Shared from the 9/3/2019 Houston Chronicle eEdition

Opioid verdict sets a dangerous precedent

Alexander Hamilton famously wrote that our nation’s courts would be “the least dangerous” branch of government. But a novel type of “public nuisance” lawsuit threatens to weaponize our courts by crippling all sorts of industries.

Public nuisance claims traditionally have been limited to conduct interfering with truly public rights. For example, courts for decades have recognized public nuisance claims brought by governments to remove impediments from their public highways or waterways. Even then, courts generally did not recognize such claims where a legislature or administrative agency had already regulated an industry. After all, if the political branches of government regulated an industry, then they were telling courts what did and did not qualify as an unlawful “nuisance.”

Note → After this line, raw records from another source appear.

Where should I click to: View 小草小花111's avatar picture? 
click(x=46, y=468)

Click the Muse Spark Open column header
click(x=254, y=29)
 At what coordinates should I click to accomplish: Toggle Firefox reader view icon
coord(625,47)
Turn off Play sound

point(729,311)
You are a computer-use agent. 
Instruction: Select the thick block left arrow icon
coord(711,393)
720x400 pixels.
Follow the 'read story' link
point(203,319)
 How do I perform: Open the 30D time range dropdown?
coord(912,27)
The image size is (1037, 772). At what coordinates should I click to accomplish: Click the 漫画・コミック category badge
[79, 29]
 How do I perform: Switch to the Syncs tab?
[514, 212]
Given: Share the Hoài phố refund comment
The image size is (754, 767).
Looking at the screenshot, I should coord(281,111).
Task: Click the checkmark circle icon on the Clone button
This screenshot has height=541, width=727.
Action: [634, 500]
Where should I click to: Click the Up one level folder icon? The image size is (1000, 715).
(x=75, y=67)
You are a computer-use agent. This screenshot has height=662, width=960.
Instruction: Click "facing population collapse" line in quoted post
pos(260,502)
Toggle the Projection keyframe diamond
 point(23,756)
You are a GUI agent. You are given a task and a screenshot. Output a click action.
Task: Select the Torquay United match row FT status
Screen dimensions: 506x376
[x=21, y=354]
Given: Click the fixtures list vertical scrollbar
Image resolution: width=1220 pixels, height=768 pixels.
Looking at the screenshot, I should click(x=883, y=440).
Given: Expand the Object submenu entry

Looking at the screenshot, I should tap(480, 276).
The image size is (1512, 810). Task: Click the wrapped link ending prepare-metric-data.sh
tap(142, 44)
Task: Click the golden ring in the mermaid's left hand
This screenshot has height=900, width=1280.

But a series of recent lawsuits wants courts to ignore these limits on public nuisance claims and obliterate entire industries. These lawsuits seek to massively expand what counts as a public right, and they want courts to destroy companies that are already complying with existing regulations.

Last week’s blockbuster ruling in Oklahoma is the perfect example of public nuisance lawsuit abuse. A single state judge in Oklahoma held a company liable for $572 million under a public nuisance theory — even though no public right was at issue, and the company had complied with existing regulations in a heavily regulated industry.

This ruling involved a company that was manufacturing pharmaceutical opioids. It’s clear that manufacturing the pain pills involves risks for those who take them, but that’s why federal agencies already regulate the industry so closely. Make no mistake: This public nuisance theory of judicial power and legal liability would cover all industries disfavored in the current political landscape — not just the pharmaceutical industry.

The playbook for these lawsuits is simple: Get a single court to label any widespread public policy problem as a “public nuisance,” and then get enormous money awards against any company with deep pockets in that industry. Notably, the $572 million award in the Oklahoma case was just about one pharmaceutical company’s operations in one state. Apply this public nuisance theory to multiple companies in all 50 states, and entire industries will be ruined. Never mind that a company complied with existing regulations in a heavily regulated area.

In fact, this same public nuisance attack is currently being waged against the energy industry. These lawsuits want a single court — somewhere, anywhere in the country — to declare climate change is a public nuisance and then get ahefty payout. Such a decision will, they hope, serve as a blueprint for subsequent rulings all over the country. According to these lawsuits, American oil and gas companies are to blame — even though climate change issues are complex and the rest of the world significantly affects our planet’s climates.

Our nation, of course, faces significant public policy issues. Governments must confront the opioid crisis, environmental issues and many others social problems. But where there is no political consensus on how to approach a problem, the answer cannot be to bypass the political branches through a public nuisance lawsuit.

In other words, if there’s really a need for industry-crippling regulation, it should not be done through litigation. Ideally, it should occur through the legislative process, by which elected representatives can make these crucial policy decisions. But at a minimum, this regulation should be set by administrative agencies charged by legislatures with developing answers to complex policy problems.

It is striking that the recent eruption of public nuisance lawsuits has occurred in two of our country’s most heavily regulated industries — energy and pharmaceuticals. Heavily regulated industries should be the last place where courts heap on even more regulation through novel lawsuits. Yet it’s not enough, these lawsuits allege, that companies painstakingly comply with existing vast regulations. Rather, they want courts to disregard the policies already set by legislatures and agencies.

Courts should not take the bait. The rule of law depends on our courts being above the political fray. By leaving politics to our political branches, courts ensure a functioning democracy that settles public policy disputes at the ballot box and the statehouse — not the courthouse.

Keller is a former Texas solicitor general and chair of Baker Botts’ Supreme Court and constitutional law practice.